§ **SOURCE TEXT**:
Providing shortcut keys in a pure Application mode Web site, would this be regarded as a breach to WCAG 2.0 (AA) or best practise? The web site being reviewed everything is in the application mode when using a screen reader.

Sean

> On 20 Apr 2016, at 11:31 PM, Chaals McCathie Nevile < <EMAIL REMOVED> > wrote:
>
> On Wed, 20 Apr 2016 13:27:50 +0200, _mallory < <EMAIL REMOVED> <mailto: <EMAIL REMOVED> >> wrote:
>
>> On Tue, Apr 19, 2016 at 11:50:16PM +0200, Chaals McCathie Nevile wrote:
>>> On Mon, 18 Apr 2016 20:37:25 +0200, Lucy Greco < <EMAIL REMOVED> > wrote:
>>>
>>> >intresting i wonder why jaws added twitter key commands the ones that
>>> >twitter uses work grate so what whould these key commands be and do that
>>> >twitter is not already doing
>>>
>>> The problem with twitter keys is that they override things which
>>> many users expect from their browser, so suddenly something
>>> unexpected happens when using a shortcut.
>>
>> _m: yeah the j/k keys are supposed to move your focus between tweets
>> but then in Orca if I'm in browse mode the k is "next link."
>
> Right.

§ **INSTRUCTIONS FOR THE TASK**:
Retype the stretch of the shortcut-key thread from "Providing shortcut keys" through "a screen reader.". The rows that come next have no part in this work.

[Item-finding records]
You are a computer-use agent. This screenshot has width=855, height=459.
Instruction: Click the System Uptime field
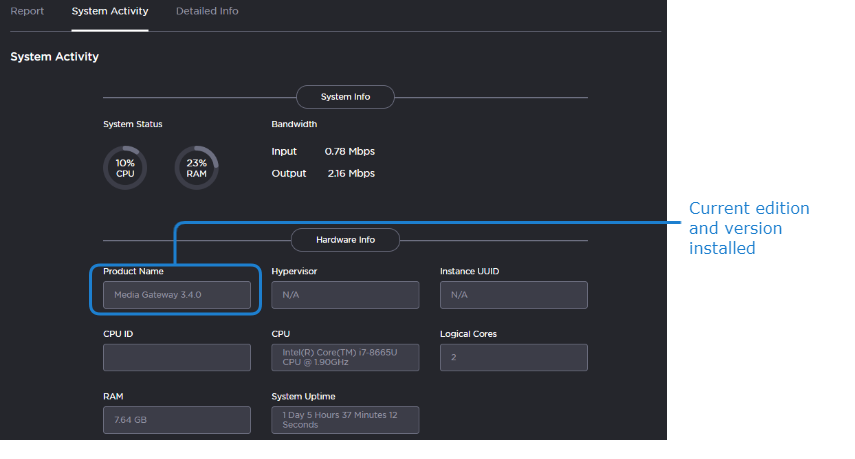345,420
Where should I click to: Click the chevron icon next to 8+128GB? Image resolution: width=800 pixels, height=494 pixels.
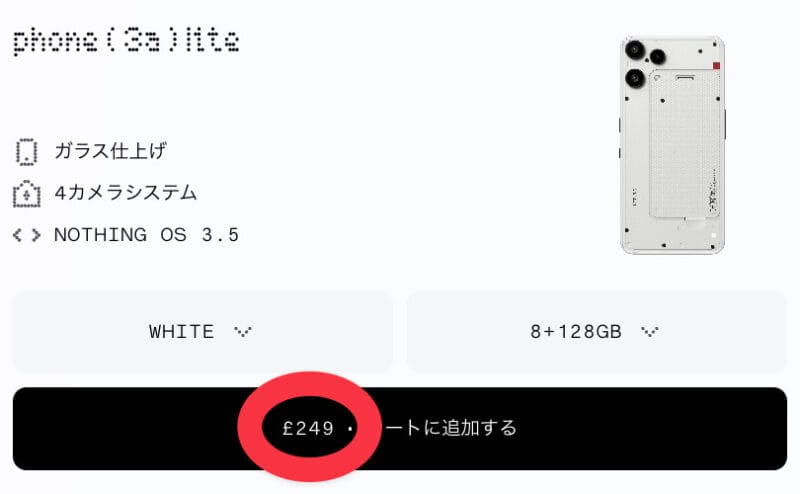pos(649,332)
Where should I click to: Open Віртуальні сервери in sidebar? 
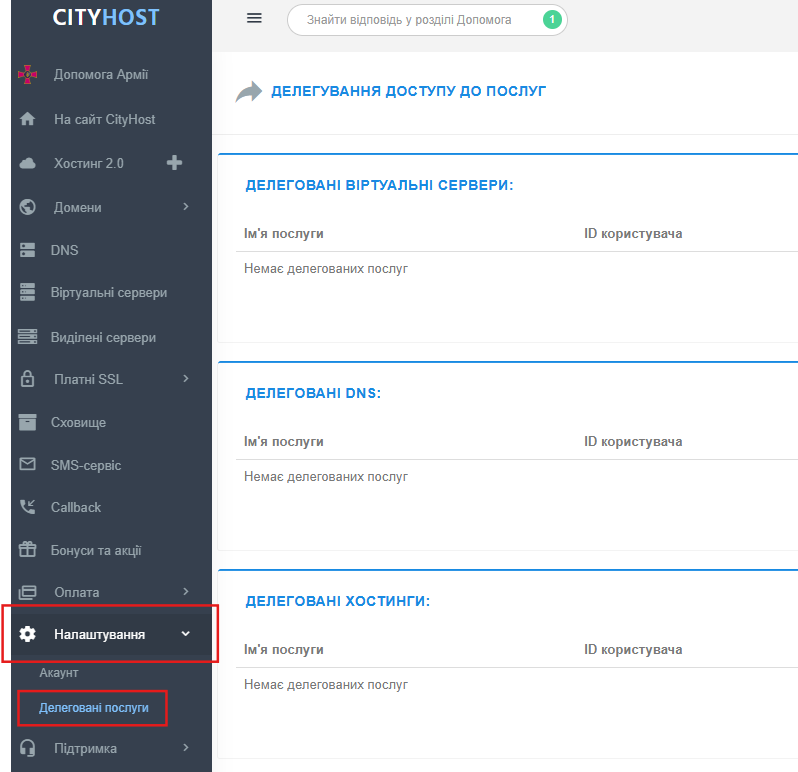(108, 293)
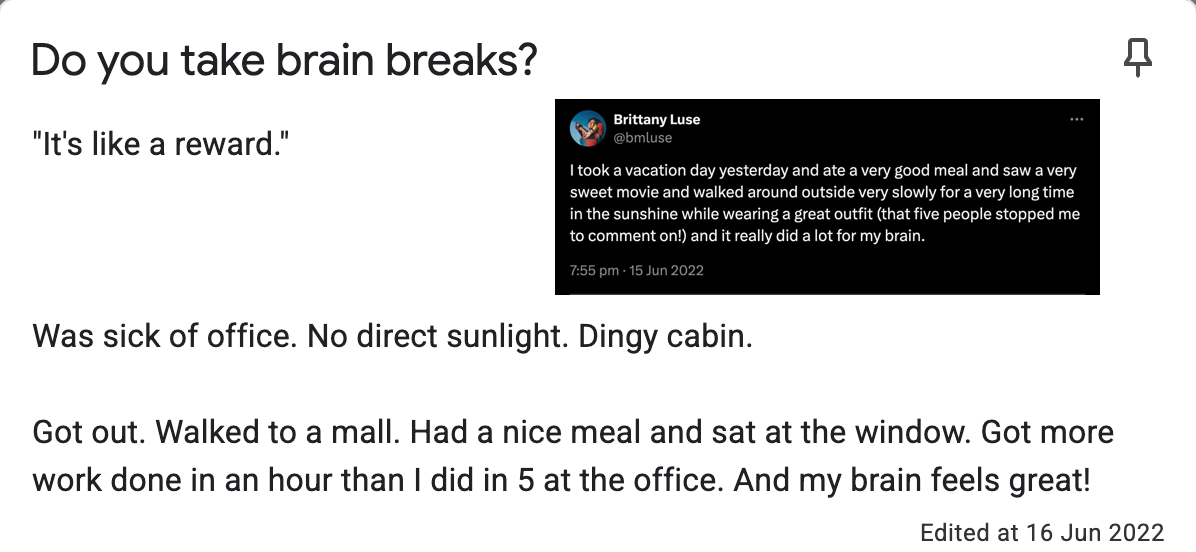Click the Brittany Luse profile avatar
1196x552 pixels.
click(587, 128)
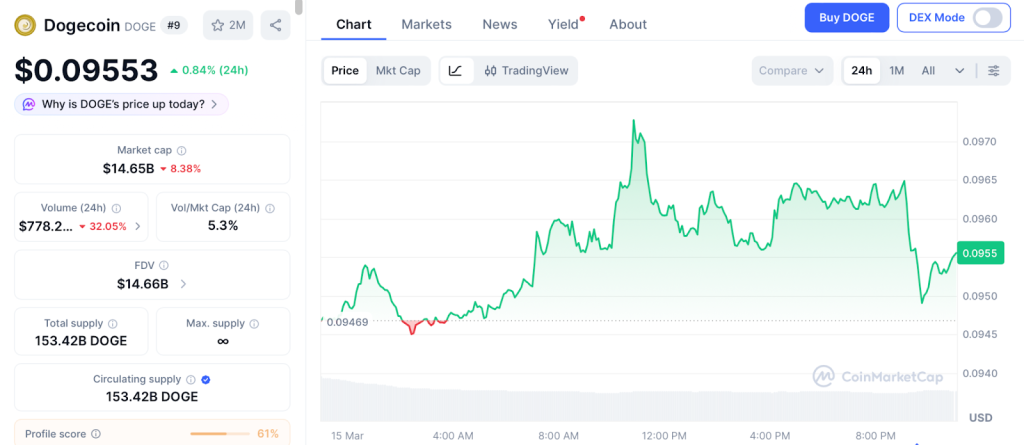Open chart settings sliders icon

point(993,71)
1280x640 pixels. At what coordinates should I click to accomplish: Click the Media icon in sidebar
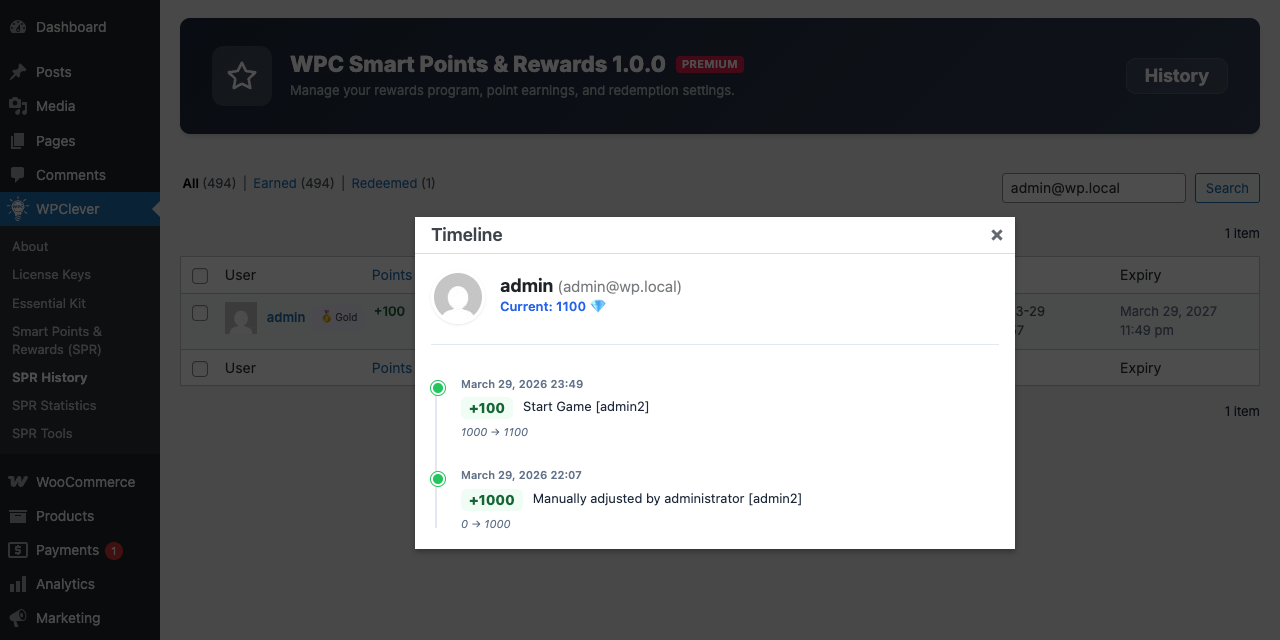[18, 106]
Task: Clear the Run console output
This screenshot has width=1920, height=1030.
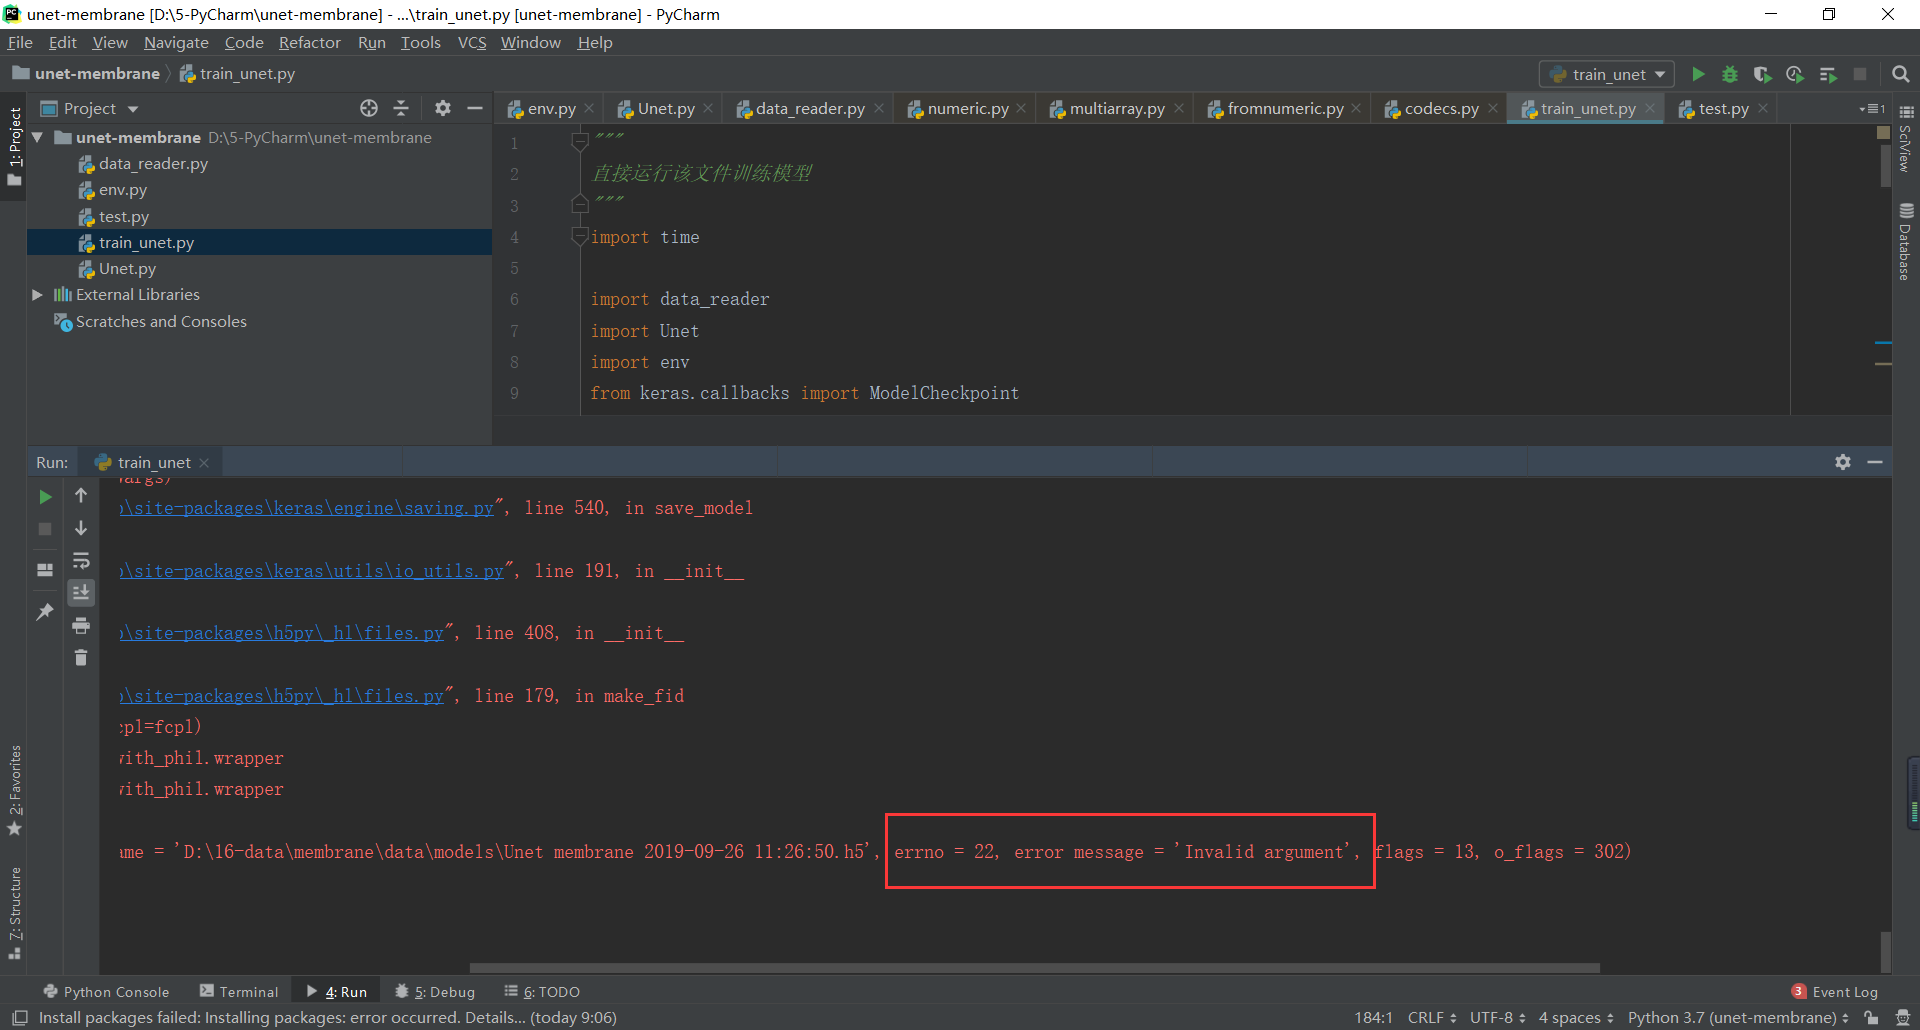Action: tap(82, 657)
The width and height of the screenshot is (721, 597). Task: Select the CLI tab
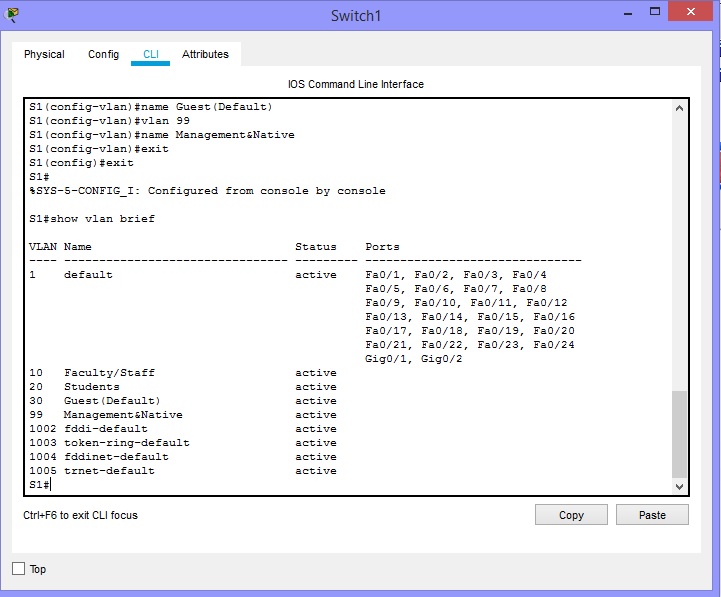[x=150, y=54]
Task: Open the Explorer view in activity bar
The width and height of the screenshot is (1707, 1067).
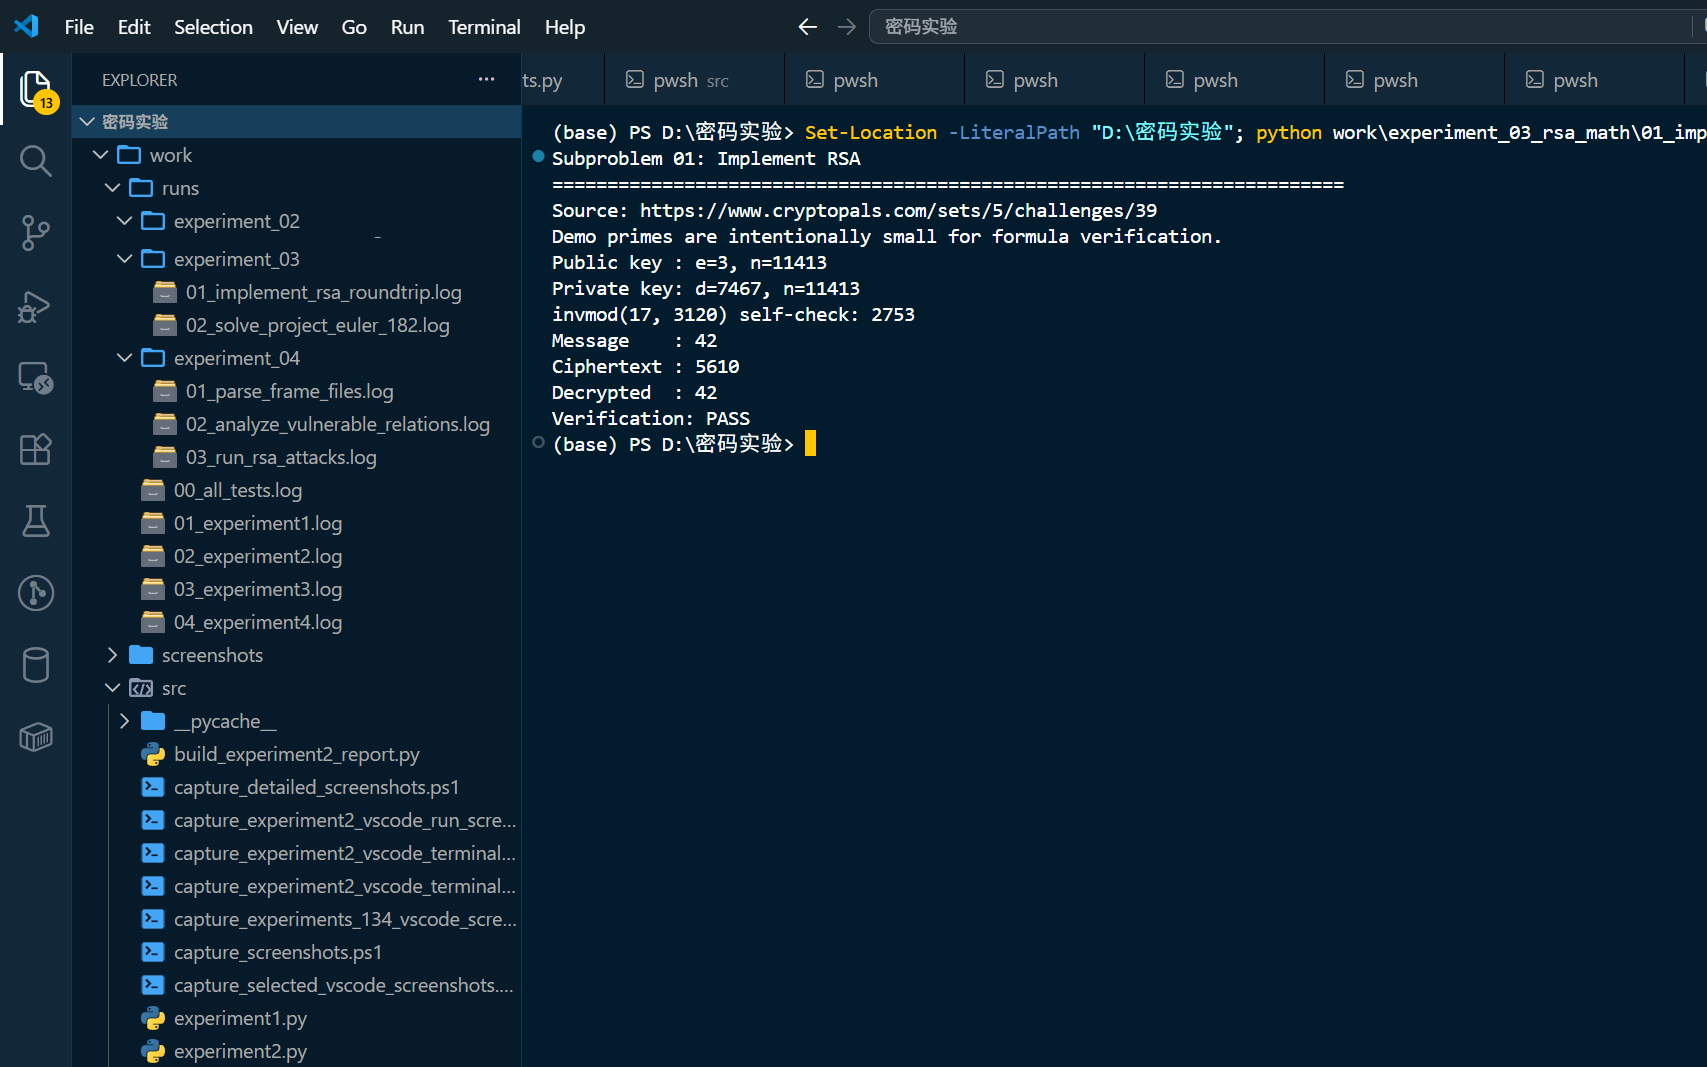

§ **RESULT OF THE TASK**:
Providing shortcut keys in a pure Application mode Web site, would this be regarded as a breach to WCAG 2.0 (AA) or best practise? The web site being reviewed everything is in the application mode when using a screen reader.